## Data for review
────────
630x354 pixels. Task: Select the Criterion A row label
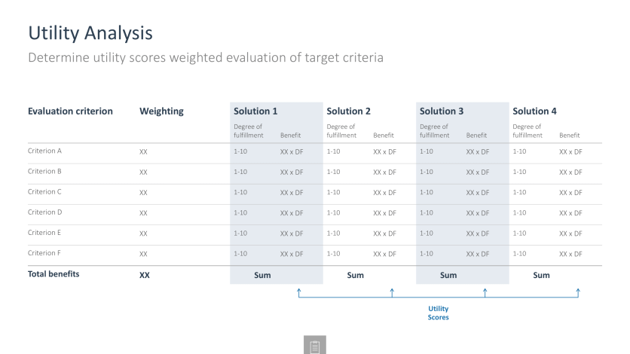[44, 151]
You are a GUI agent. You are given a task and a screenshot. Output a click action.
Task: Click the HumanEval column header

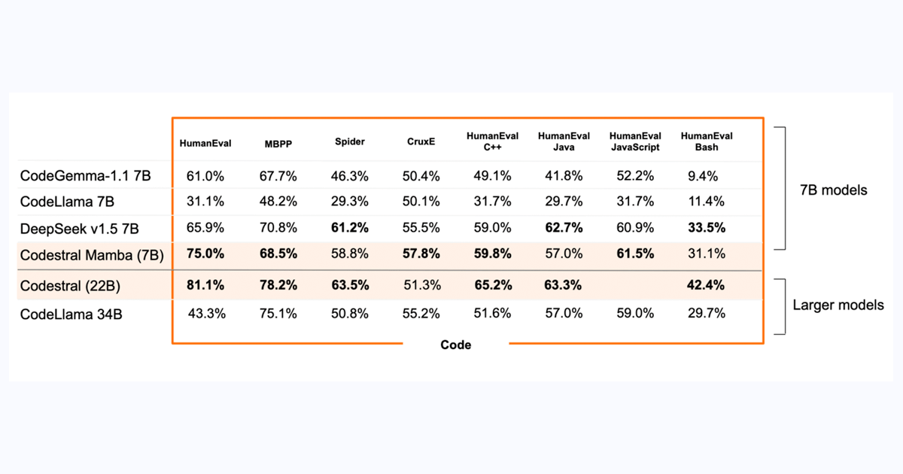[205, 143]
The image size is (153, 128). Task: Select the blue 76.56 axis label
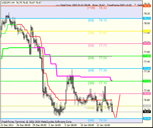coord(147,118)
────────
## Try it
The line containing "Task: Click the HumanEval column header" and every line after it, through the end of the material above, are to be printed exactly; no pictures belong in the output.

## Expected answer
Task: Click the HumanEval column header

[205, 143]
The image size is (153, 128). Task: Select the blue 76.56 axis label
coord(147,118)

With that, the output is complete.